1940-е были нелегкими годами для Египта. Провал либеральной демократии стал очевиден, парламентская система не внушала большинству египтян оптимизма. Ни британцы, ни египетские националисты не понимали, что невозможно внедрить современную систему правления в стране, которая по итогам форсированной модернизации по-прежнему оставалась феодальной и аграрной в основе своей. С 1923 по 1950 г. националистическая партия «Вафд» побеждала на всех 17 всеобщих выборах, но править ей дозволили только в пяти случаях. Обычно либо британцы, либо дворец вынуждали вафдистов подать в отставку[556]. В 1942 г. народного доверия лишилась даже «Вафд», когда британцы сместили прогермански настроенного премьер-министра и заменили кабинет вафдистами, выбрав меньшее из двух зол.
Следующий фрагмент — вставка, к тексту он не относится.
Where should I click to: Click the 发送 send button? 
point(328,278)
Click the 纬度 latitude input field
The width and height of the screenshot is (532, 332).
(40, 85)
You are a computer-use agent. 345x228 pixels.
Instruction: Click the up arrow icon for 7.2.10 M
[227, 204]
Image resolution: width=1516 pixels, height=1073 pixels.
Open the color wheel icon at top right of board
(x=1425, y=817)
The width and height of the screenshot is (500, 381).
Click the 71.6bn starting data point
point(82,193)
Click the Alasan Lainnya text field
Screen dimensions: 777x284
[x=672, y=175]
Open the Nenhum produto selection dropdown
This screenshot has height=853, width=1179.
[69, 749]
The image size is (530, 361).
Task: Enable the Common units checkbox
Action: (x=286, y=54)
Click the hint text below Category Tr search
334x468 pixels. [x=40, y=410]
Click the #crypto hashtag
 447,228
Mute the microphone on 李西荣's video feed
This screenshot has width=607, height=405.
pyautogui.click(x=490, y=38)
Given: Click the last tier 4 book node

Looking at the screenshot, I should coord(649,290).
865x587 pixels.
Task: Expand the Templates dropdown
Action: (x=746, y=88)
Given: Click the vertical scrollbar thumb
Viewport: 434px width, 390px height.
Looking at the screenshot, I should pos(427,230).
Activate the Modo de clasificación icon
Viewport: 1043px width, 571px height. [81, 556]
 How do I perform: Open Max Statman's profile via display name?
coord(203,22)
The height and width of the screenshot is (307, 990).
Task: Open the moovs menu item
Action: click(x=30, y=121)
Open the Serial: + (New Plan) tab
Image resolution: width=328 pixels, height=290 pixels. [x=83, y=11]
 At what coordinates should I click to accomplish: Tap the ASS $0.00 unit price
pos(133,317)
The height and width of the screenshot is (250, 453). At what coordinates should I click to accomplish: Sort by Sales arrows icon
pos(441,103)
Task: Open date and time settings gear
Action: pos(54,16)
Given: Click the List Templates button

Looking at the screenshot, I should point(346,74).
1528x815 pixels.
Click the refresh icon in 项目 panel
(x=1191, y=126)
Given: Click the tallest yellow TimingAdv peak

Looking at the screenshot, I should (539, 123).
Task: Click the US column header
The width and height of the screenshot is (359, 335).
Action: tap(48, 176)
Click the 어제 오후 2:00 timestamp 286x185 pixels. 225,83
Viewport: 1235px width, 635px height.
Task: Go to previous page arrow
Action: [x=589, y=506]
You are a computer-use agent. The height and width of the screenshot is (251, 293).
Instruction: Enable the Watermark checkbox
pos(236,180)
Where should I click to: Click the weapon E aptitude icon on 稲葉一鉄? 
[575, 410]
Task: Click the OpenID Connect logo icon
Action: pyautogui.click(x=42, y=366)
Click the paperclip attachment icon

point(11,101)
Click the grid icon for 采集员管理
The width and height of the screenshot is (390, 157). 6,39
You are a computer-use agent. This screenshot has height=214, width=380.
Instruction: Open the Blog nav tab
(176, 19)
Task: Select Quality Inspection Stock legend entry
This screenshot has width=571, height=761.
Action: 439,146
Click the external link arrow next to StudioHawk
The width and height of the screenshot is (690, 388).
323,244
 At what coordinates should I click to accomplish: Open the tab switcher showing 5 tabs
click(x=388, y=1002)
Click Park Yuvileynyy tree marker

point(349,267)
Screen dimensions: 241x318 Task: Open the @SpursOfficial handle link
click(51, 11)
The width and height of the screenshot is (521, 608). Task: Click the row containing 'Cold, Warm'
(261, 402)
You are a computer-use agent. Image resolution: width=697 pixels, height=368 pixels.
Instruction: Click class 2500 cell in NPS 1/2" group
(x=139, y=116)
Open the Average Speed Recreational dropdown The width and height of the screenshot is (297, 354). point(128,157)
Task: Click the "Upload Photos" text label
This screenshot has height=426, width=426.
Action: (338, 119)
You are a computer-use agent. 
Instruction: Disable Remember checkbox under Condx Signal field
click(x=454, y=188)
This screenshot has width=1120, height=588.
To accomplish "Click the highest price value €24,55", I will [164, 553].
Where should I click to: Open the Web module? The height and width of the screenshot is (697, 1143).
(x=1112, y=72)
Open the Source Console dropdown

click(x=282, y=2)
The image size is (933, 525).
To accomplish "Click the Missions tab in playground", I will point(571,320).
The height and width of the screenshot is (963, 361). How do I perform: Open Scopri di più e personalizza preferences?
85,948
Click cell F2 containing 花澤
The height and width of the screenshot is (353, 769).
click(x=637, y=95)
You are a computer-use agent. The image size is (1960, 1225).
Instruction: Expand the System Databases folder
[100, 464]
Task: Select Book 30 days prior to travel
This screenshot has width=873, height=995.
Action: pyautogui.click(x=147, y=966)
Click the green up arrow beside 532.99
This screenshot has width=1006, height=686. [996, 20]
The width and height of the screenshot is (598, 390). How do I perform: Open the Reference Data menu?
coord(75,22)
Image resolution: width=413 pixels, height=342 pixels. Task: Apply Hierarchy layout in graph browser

Во время Второй мировой в Каире царило беззаконие и отчаяние, усугубившиеся после позорного поражения пяти арабских армий, включая и египетскую, которые вторглись в Палестину после создания в 1948 г. государства Израиль. Потеря Палестины и явное безразличие мировой общественности к беде 750 000 палестинских беженцев, лишившихся крова в 1948-м, свидетельствовали о бессилии арабов в современном мире. События 1948 г. до сих пор вспоминаются арабами как «накба» – катастрофа космических масштабов. В эти мрачные времена некоторые пришли к убеждению, что террор – «единственный выход»[557]. Так считал в числе прочих Анвар ас-Садат, будущий президент Египта, основавший в 1940-х «карательное общество», чтобы бороться с британцами в зоне Суэцкого канала и египетскими политиками, замеченными в сотрудничестве с британцами. Были и другие военизированные группировки, считавшие насилие единственным способом противостояния, – «Зеленые рубашки» (дворцовая) и «Синие рубашки» (вафдистская)[558].